What's even stranger, is that the steam.exe client isn't running and it's still throwing the DNS errors hours after the client exited.
I'm still getting occasional failed lookups where I have to force reload a page for the domain to resolve.
Something is still broken.
-
@lohphat said in Slow DNS after 22.05:
force reload a page for the domain to resolve.
You sure your browser isn't doing doh? If you feel something isn't resolving - then troubleshoot it vs just thinking X is the problem. If something is taking long to resolve - why?
Your trying to access www.somedomain.tld - you sure you browser even asked your dns for that? If so why did it not resolve? Where is the delay? Your forwarding - maybe they just suck at resolving, or answering.. Maybe they are having the problem?
Did you restart the browser? Maybe its having an issue with its cache it keeps.
Vs just thinking its something wrong with unbound, find out where the trouble is.. If you ask unbound for xyz, and it goes and asks abc for xyz - did it not get an answer - how long did it take for unbound to ask abc for xyz, after you asked it?
-
@johnpoz said in Slow DNS after 22.05:
@lohphat said in Slow DNS after 22.05:
force reload a page for the domain to resolve.
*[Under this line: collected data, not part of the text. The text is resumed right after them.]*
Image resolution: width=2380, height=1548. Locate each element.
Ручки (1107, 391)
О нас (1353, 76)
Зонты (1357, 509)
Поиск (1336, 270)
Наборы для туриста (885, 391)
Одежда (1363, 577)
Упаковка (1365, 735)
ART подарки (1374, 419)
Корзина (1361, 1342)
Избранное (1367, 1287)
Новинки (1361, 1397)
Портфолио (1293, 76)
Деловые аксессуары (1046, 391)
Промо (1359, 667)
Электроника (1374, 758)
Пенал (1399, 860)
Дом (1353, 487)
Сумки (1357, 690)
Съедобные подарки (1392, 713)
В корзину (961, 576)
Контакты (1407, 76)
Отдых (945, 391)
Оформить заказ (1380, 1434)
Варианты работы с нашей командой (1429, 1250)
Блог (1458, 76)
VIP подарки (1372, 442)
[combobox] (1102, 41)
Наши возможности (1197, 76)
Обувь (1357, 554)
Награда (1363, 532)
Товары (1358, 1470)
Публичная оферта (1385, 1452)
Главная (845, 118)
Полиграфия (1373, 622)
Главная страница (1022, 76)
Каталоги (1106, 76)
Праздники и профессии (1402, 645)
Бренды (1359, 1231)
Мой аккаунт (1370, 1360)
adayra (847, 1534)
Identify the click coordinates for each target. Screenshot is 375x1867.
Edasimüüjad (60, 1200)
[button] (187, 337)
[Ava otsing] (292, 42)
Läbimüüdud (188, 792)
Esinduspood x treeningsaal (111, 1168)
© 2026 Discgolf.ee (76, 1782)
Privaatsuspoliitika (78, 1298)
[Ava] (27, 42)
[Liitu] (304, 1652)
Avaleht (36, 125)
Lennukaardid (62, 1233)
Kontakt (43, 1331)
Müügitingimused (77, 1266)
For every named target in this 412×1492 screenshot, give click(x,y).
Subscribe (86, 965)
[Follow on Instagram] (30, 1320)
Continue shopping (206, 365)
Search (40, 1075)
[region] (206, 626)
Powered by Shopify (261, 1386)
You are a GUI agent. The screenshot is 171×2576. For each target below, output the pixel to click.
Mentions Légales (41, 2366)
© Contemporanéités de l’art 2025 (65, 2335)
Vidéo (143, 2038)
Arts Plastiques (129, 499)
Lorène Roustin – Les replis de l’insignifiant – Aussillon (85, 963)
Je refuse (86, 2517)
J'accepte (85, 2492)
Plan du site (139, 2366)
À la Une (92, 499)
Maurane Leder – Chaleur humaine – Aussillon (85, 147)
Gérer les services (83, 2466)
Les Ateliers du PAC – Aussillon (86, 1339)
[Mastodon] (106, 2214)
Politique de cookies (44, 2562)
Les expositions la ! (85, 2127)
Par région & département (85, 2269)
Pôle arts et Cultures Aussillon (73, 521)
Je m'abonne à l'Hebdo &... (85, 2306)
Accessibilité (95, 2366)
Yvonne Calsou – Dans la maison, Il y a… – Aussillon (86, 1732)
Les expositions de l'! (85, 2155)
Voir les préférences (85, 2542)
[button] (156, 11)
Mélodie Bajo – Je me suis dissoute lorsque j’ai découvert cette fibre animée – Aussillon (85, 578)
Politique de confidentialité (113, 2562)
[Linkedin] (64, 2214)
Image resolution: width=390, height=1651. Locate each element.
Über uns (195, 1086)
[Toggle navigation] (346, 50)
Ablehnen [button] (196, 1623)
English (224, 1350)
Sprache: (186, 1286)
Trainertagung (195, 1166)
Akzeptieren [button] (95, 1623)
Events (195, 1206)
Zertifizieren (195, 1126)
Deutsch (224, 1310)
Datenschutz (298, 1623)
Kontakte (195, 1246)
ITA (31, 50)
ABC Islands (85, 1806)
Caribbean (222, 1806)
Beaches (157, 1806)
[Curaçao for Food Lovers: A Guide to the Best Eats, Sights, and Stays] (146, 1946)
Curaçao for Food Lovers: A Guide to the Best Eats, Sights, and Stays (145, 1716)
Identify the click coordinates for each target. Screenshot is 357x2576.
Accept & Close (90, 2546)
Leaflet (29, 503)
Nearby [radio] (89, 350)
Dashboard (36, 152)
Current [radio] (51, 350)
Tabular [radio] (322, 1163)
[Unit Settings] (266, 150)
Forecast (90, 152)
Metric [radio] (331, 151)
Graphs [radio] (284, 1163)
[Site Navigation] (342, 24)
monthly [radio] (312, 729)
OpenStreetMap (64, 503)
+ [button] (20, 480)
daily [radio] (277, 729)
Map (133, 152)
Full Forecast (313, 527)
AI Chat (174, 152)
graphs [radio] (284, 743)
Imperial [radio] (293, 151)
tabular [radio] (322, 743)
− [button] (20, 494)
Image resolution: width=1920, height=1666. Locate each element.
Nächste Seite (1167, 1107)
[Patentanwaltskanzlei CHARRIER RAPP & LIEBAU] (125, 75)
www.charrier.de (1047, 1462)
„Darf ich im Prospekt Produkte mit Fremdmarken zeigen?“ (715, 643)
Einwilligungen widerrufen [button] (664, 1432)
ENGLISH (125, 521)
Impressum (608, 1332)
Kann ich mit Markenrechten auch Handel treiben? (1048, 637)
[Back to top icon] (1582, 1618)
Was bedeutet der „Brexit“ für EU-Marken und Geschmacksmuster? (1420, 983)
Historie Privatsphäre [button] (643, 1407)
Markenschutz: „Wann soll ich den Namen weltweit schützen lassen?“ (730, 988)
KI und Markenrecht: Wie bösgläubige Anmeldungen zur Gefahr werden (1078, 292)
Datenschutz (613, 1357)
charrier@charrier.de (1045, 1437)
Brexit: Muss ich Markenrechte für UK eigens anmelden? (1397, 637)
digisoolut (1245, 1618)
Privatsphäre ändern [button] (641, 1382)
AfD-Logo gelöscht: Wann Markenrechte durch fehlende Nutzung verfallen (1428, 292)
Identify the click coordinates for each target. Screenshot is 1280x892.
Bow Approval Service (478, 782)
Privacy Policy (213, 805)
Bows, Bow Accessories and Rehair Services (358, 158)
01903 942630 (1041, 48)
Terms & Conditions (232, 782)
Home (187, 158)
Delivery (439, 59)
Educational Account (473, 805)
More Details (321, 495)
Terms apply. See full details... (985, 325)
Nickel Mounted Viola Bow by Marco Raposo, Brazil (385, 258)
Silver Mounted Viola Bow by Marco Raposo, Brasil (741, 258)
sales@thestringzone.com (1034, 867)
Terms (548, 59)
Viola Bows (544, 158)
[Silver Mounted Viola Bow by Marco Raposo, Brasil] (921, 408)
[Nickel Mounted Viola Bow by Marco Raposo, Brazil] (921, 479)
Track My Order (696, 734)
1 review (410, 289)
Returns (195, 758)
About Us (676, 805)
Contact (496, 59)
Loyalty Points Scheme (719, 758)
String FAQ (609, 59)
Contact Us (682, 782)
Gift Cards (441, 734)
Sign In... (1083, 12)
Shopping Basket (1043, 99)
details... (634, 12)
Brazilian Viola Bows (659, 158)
You sure your browser isn't doing doh? If you feel something isn't resolving - then troubleshoot it vs just thinking X is the problem. If something is taking long to resolve - why?
Some of us experiencing this problem have done a bit of testing, including from the command line. The resolution problem is not specific to browsing, it's an intermittent failure of resolution.
-
@jax said in Slow DNS after 22.05:
it's an intermittent failure of resolution.
This screams unbound restarting.. Is it?
[22.05-RELEASE][admin@sg4860.local.lan]/: unbound-control -c /var/unbound/unbound.conf status version: 1.15.0 verbosity: 1 threads: 4 modules: 2 [ validator iterator ] uptime: 457693 seconds options: control(ssl) unbound (pid 87400) is running... [22.05-RELEASE][admin@sg4860.local.lan]/:
457k seconds up - whats that like 5 days? Only reason its prob not longer is testing something for some thread here, etc.
-
@johnpoz I don't know enough about these mechanisms to respond to your comment. I'd have to go hit the man pages and study more. Unless you can lay this out for me.
-
@jax look in your log - is unbound restarting, if it is - hard to resolve something if its not actually running or just started up couple of ms ago, etc.
You can validate how long its been up with that command..
Again to the root of the problem, if your having issues - why.. Unbound just doesn't say eh I don't feel like resolving that right now ;)
So either it is having a hard time finding what you asked for, or maybe it in the middle of restart why that specific query failed, etc.
Its a long running issue - register dhcp, unbound restarts - this can be quite often depending on the number of dhcp clients, the length of the lease, etc. When unbound restarts, cache is lost, etc
With pfblocker - the length of time for unbound to restart can be much longer than normal, etc.
If you ask unbound for www.domain.tld - and you don't get the answer you want - the question is why? There is almost always a logical explanation to why..